Soloraya
Kamis, 21 Januari 2016 - 13:00 WIB

PERTANIAN KLATEN : Beralih Fungsi, Areal Pertanian di Klaten Menyusut 43,5 Ha/Tahun

Redaksi Solopos.com  /  Rohmah Ermawati  | SOLOPOS.com

SOLOPOS.COM - Ilustrasi pupuk bersubsidi (JIBI/Solopos/dok)

Pertanian Klaten didera masalah alih fungsi lahan yang mencapai 43,5 ha/tahun.

Solopos.com, KLATEN –Penyusutan areal pertanian di Klaten dalam satu dekade terakhir dipastikan mencapai 463,9 hektare.
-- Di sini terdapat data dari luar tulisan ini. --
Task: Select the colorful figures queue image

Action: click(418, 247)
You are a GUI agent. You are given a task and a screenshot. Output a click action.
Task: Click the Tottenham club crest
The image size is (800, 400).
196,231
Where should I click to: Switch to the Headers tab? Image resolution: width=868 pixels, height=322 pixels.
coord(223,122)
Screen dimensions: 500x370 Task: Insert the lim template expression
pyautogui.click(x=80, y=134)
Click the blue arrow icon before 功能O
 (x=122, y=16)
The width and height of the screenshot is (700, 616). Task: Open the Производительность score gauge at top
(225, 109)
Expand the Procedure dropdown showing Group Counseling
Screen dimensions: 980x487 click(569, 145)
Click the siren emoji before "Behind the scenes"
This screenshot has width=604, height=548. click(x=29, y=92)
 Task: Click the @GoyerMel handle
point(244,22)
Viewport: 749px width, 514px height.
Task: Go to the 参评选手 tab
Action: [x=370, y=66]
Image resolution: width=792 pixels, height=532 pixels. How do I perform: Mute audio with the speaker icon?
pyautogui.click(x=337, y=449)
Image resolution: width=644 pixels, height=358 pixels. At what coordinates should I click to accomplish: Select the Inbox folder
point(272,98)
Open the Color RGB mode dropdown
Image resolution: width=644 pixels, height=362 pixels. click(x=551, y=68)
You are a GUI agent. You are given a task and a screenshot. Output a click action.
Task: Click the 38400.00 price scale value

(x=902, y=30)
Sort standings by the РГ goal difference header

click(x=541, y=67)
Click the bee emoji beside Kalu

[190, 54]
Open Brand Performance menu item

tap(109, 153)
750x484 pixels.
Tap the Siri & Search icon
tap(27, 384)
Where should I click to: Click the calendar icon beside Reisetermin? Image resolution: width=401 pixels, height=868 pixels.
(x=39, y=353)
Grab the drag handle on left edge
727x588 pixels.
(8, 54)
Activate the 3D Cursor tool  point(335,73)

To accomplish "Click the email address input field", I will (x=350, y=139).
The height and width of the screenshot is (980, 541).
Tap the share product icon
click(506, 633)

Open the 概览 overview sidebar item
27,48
Penyusutan tersebut disebabkan alih fungsi lahan dari pertanian ke nonpertanian. Rata-rata penyusutan areal pertanian di Klaten dalam satu tahun berkisar 43,5 hektare.

Advertisement

Berdasarkan data yang dihimpun di Dinas Pertanian (Dispertan) Klaten, alih fungsi lahan di Kota Bersinar lebih banyak diarahkan untuk pengembangan perumahan, industri, perusahaan, dan jasa.

Alih fungsi terluas dalam satu dekade terakhir terjadi tahun 2013, yakni mencapai 113,2 hektare. Jumlah tersebut terdiri dari 44,8 hektare untuk perumahan; 31,1 hektare untuk industri; dan 37,1 hektare untuk kebutuhan jasa. Dilihat dari lokasinya, alih fungsi paling banyak terjadi di areal pertanian di sepanjang Jl. Solo-Jogja.

“Alih fungsi ini memang diperbolehkan. Hal itu sesuai dengan Undang-Undang (UU) No. 41/2009 tentang Perlindungan Lahan Pangan Berkelanjutan dan Perda No. 11/2011 tentang Rencana Tata Ruang Wilayah (RTRW). Jadi, semuanya sudah berdasarkan peraturan yang berlaku,” kata Kepala Bidang (Kabid) Tanaman Pangan dan Hortikultura Dispertan Klaten, Joko Siswanto, di ruang kerjanya, Rabu (20/1/2016).

Advertisement

Joko Siswanto mengatakan alih fungsi lahan yang berlangsung di Klaten ditujukan untuk mendukung iklim investasi. Alih fungsi di Kota Bersinar dipastikan tak akan mengganggu ketahanan pangan.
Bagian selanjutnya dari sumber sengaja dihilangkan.